Teks Sumber:
____
Dunia Boleh Berubah, Mitsubishi Power Tetap Berkontribusi di Transisi Energi RI
Upaya transisi energi dari energi fosil menuju energi baru terbarukan menghadapi tantangan dengan perubahan yang terjadi di dunia. Amerika Serikat (AS) sebagai negara yang memiliki peran penting dalam mendorong transisi energi negara-negara berkembang, mengambil kebijakan yang berbeda di bawah pemerintahan Presiden Donald Trump.
Presiden Donald Trump menyatakan akan menarik mundur AS dari Perjanjian Paris beberapa saat setelah ia dilantik. AS juga menarik diri dari kepemimpinannya di Just Energy Transition Partnership (JETP). Perubahan kebijakan AS ini diperkirakan akan berdampak pada keberlangsungan program transisi energi di berbagai negara, termasuk Indonesia.
____
Daftar Baris:
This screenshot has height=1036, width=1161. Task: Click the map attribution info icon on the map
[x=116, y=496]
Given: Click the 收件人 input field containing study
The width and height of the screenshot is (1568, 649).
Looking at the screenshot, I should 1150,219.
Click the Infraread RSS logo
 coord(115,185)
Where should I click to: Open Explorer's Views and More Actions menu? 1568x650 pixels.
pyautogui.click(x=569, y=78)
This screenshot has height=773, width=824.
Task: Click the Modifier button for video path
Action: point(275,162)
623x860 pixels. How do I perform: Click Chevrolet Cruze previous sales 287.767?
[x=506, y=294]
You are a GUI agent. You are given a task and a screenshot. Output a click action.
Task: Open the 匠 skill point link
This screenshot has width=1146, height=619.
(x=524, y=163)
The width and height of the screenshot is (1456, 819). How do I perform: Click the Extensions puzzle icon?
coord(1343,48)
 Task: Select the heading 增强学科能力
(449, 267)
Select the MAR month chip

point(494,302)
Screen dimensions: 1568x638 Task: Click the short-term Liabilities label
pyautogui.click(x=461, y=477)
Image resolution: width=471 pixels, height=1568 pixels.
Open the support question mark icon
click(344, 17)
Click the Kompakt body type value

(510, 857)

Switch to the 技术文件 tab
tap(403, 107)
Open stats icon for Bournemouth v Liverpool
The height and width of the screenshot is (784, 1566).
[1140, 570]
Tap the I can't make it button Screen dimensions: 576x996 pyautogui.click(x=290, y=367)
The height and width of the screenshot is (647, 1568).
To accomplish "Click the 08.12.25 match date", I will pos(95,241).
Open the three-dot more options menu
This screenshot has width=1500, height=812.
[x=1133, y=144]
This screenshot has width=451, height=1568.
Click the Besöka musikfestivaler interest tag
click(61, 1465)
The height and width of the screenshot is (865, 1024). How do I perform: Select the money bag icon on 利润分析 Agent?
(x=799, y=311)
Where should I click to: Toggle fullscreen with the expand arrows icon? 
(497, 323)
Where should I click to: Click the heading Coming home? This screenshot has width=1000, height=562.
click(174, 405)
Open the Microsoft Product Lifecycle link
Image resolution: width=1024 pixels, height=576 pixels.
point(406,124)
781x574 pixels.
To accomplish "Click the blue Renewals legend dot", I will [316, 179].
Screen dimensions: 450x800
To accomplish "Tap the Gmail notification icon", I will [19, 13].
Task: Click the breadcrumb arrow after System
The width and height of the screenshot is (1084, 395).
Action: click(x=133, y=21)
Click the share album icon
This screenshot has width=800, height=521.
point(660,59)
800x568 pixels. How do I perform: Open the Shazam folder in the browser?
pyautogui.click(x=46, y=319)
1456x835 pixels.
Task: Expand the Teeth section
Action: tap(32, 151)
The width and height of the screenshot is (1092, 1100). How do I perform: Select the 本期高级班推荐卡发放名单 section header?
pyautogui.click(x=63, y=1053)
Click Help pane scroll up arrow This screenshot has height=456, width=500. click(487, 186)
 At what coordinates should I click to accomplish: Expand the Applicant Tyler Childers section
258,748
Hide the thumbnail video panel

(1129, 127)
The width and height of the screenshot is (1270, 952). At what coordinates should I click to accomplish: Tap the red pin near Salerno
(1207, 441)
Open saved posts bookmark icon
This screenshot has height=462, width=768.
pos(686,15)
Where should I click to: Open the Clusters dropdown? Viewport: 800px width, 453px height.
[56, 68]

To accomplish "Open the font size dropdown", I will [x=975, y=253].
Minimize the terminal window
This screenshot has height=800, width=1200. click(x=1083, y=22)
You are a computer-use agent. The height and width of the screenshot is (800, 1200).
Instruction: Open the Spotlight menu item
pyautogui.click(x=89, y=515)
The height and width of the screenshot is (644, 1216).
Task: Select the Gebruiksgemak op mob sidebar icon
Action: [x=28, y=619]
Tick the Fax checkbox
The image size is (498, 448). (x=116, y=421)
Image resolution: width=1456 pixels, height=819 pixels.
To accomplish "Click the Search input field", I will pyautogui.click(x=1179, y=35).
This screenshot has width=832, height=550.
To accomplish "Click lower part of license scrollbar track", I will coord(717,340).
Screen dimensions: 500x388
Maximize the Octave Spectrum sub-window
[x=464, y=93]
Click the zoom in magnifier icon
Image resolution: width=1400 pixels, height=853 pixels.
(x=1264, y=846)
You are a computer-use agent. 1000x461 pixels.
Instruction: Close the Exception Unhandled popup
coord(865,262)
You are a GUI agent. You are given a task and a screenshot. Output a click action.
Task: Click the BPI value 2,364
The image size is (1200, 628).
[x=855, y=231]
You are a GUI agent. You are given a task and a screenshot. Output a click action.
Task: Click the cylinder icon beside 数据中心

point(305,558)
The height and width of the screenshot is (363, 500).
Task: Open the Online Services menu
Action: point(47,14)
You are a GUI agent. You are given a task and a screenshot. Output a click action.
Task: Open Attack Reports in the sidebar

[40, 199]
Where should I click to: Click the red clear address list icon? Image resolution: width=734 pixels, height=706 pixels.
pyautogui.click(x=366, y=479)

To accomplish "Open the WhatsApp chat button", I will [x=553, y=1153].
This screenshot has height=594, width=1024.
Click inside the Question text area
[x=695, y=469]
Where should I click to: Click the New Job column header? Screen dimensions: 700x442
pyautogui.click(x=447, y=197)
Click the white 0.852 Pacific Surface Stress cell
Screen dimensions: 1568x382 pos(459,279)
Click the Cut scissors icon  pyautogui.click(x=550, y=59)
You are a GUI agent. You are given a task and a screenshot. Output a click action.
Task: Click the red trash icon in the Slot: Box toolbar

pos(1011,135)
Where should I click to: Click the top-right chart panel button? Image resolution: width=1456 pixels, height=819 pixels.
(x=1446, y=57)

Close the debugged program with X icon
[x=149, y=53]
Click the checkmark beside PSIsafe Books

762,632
____
Petunjuk Tugas:
1. Ubah baris-baris pada Daftar Baris, dari baris yang memuat "800x568 pixels. How" sampai baris yang memuat "[x=855, y=231]" (keduanya ikut), menjadi daftar JSON berisi string, satu string untuk setiap baris, tanpa baris kosong.
2. Lanjutkan teks tentang Mitsubishi Power dan transisi energi di Indonesia dari kalimat terakhirnya.

Daftar Jawaban:
1.
[
  "800x568 pixels. How do I perform: Open the Shazam folder in the browser?",
  "pyautogui.click(x=46, y=319)",
  "1456x835 pixels.",
  "Task: Expand the Teeth section",
  "Action: tap(32, 151)",
  "The width and height of the screenshot is (1092, 1100). How do I perform: Select the 本期高级班推荐卡发放名单 section header?",
  "pyautogui.click(x=63, y=1053)",
  "Click Help pane scroll up arrow This screenshot has height=456, width=500. click(487, 186)",
  " At what coordinates should I click to accomplish: Expand the Applicant Tyler Childers section",
  "258,748",
  "Hide the thumbnail video panel",
  "(1129, 127)",
  "The width and height of the screenshot is (1270, 952). At what coordinates should I click to accomplish: Tap the red pin near Salerno",
  "(1207, 441)",
  "Open saved posts bookmark icon",
  "This screenshot has height=462, width=768.",
  "pos(686,15)",
  "Where should I click to: Open the Clusters dropdown? Viewport: 800px width, 453px height.",
  "[56, 68]",
  "To accomplish \"Open the font size dropdown\", I will [x=975, y=253].",
  "Minimize the terminal window",
  "This screenshot has height=800, width=1200. click(x=1083, y=22)",
  "You are a computer-use agent. The height and width of the screenshot is (800, 1200).",
  "Instruction: Open the Spotlight menu item",
  "pyautogui.click(x=89, y=515)",
  "The height and width of the screenshot is (644, 1216).",
  "Task: Select the Gebruiksgemak op mob sidebar icon",
  "Action: [x=28, y=619]",
  "Tick the Fax checkbox",
  "The image size is (498, 448). (x=116, y=421)",
  "Image resolution: width=1456 pixels, height=819 pixels.",
  "To accomplish \"Click the Search input field\", I will pyautogui.click(x=1179, y=35).",
  "This screenshot has width=832, height=550.",
  "To accomplish \"Click lower part of license scrollbar track\", I will coord(717,340).",
  "Screen dimensions: 500x388",
  "Maximize the Octave Spectrum sub-window",
  "[x=464, y=93]",
  "Click the zoom in magnifier icon",
  "Image resolution: width=1400 pixels, height=853 pixels.",
  "(x=1264, y=846)",
  "You are a computer-use agent. 1000x461 pixels.",
  "Instruction: Close the Exception Unhandled popup",
  "coord(865,262)",
  "You are a GUI agent. You are given a task and a screenshot. Output a click action.",
  "Task: Click the BPI value 2,364",
  "The image size is (1200, 628).",
  "[x=855, y=231]"
]

2.
Namun, masih ada harapan. Salah satunya melalui kerangka kerja sama Asia Zero Emission Community (AZEC). Jepang menjadi salah satu mitra Indonesia di AZEC yang memperkuat komitmen untuk mendorong transisi energi dan ekonomi hijau.
Katadata.co.id berkesempatan melakukan wawancara khusus dengan Akihiro Ondo, Managing Director and CEO of Mitsubishi Power Asia Pacific Pte. Ltd, salah satu perusahaan Jepang yang terlibat dalam upaya transisi energi di Indonesia. Ini adalah wawancara kedua Katadata.co.id dengan Akihiro Ondo setelah wawancara pertama di sela-sela Enlit Asia 2023 lalu.
Berikut ini petikan wawancaranya.
Terakhir kali, kami mewawancarai Anda di sela-sela Enlit Asia 2023 mengenai apa yang dilakukan Mitsubishi Power untuk membantu transisi energi di Indonesia. Apakah Anda bisa memberikan informasi terbaru mengenai proyek atau program apa saja yang akan dilakukan Mitsubishi Power di Indonesia tahun ini?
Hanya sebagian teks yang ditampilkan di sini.